Specifically, you may want to follow
https://issues.apache.org/jira/browse/HIVE-1257, which is a ticket for
debugging the current implementation of joins over HBase tables using Hive.

On Fri, Mar 19, 2010 at 9:46 AM, Jonathan Gray <[email protected]> wrote:

> What you're asking for is a join.  You said you understand there isn't a
> mechanism to do it but then ask if there is functionality to provide
> combining the data.  They are equivalent.
>
> One thing to understand is that you're talking about a very traditional
> relational data model.  That fits very well into an RDBMS and less so into
> an HBase model.  However it is still possible to implement it in the same
> way as an RDBMS (by doing your own joining) or in a different way by
> denormalizing the data.
>
> To denormalize the data you would combine these things into a single table
> (or fewer than three), or in each table duplicate the data for the others.
>
> For example, let's say a customer can have any number of claims
> (1-to-many).  Rather than thinking of it like a relational database where
> each of these things are in a different table and reference one another, you
> might just toss them into a single table.
>
> The customer table (keyed on customerid) would have a 'claims' family.  For
> each claim, you could insert a column with the claimid (or a composite
> column if you needed time sorting, prepended with a stamp for example).  The
> value would be the claim information in a serialized type.  If you wanted to
> not use a serialized type, you could still spread each claim over multiple
> columns by adding additional type information into the column qualifier.
>  For example:  <timestamp><claimid><fieldname> and in the value
> <fieldvalue>.  You have to use filters to get everything for a claimid,
> which is unfortunate (would actually be possible to implement start/stop
> keyvalues but currently not supported).  In that case, you might make the
> table tall instead of wide and push these things into the row key.
>  <customerid><policyid><timestamp><claimid> and then you could have column
> qualifiers -> values for each field.  This would allow you to do a Get for a
> single claim (you'd have to know the row key to do a get), but would allow
> you do to queries like "give me all policies and claims for this customer",
> "give me the 10 most recent claims for this customer's policy", etc...
>
> For your specific example, where you don't want to pivot on the customer
> first but rather the time of the claim, you might create a table with rows
> such as <claim_timestamp><claim_id>.  Then you could use scanners to grab
> any claims within any range of time (rows from now() to now() - 1 month).
>
> Whether you denormalize the claims and store their full content in the
> table is another question.  The trade-off is really just about how much data
> there is, how many times you would need to duplicate it (you may need to
> create a new table for every query you want to support if they each pivot on
> a different column, time claim customer policy etc), etc.. So the trade-off
> is:  if denormalizing you get significantly faster reads at the expense of
> slower writes and data duplication.  If joining, you get better space
> efficiency and faster writes at the expense of slower reads.
>
> One of the advantages of HBase over an RDBMS is that you get to choose
> these trade-offs.  Often times in an RDBMS (especially in "by the book"
> schema design) there is one way and you don't have this flexibility.
>
> Hope that helps more than it confuses :)
>
> JG
>
> > -----Original Message-----
> > From: Basmajian, Raffi [mailto:[email protected]]
> > Sent: Friday, March 19, 2010 9:20 AM
> > To: [email protected]
> > Subject: RE: How to join tables in HBase 20.3
> >
> > JG,
> >
> > I understand that there is no built in mechanism to do joins, but the
> > essence of combining data to make it more useful remains the same
> > regardless of whether it's a rdmbs, hbase, etc, so there must be
> > something in hbase that provided this functionality.
> >
> > Assume for the moment that in hbase I have the tables Customer, Policy,
> > and Claim for an auto insurance business.
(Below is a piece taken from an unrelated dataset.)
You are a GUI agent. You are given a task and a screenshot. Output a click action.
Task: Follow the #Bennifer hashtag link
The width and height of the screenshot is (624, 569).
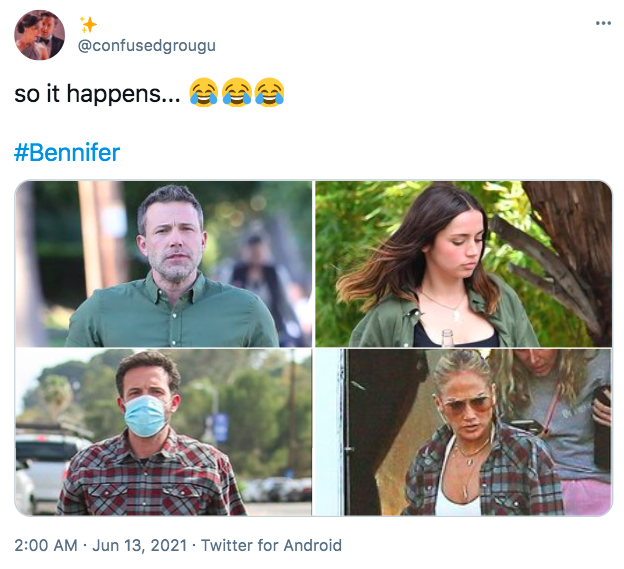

Say I want to get a list of
> > all customers that filed a claim on their auto policy in the past
> > month.
> > If I use Get and/or Scan then that allows me to pull information from
> > each individual table, but I still need to combine the data to give me
> > the list of policies based on my original query. Is there additional
> > functionality in hbase that enables combining the data? I've been
> > searching in the samples and I can't find a clear and simple example.
> >
> > Thanks
> > Raffi
> >
> >
> > -----Original Message-----
> > From: Jonathan Gray [mailto:[email protected]]
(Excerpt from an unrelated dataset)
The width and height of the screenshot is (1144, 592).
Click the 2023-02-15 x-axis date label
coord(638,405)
> > Sent: Friday, March 19, 2010 12:03 PM
> > To: [email protected]
> > Subject: RE: How to join tables in HBase 20.3
> >
> > At some point joins may be necessary when denormalization is not
> > possible.
> >
> > There is no built-in mechanism to do it.  It would be a series of
> > additional Get calls to the second table you are joining against.  This
> > would be helped significantly with a parallel MultiGet which will
> > hopefully make it to 0.21.
> >
> > JG
> >
> > > -----Original Message-----
> > > From: TuX RaceR [mailto:[email protected]]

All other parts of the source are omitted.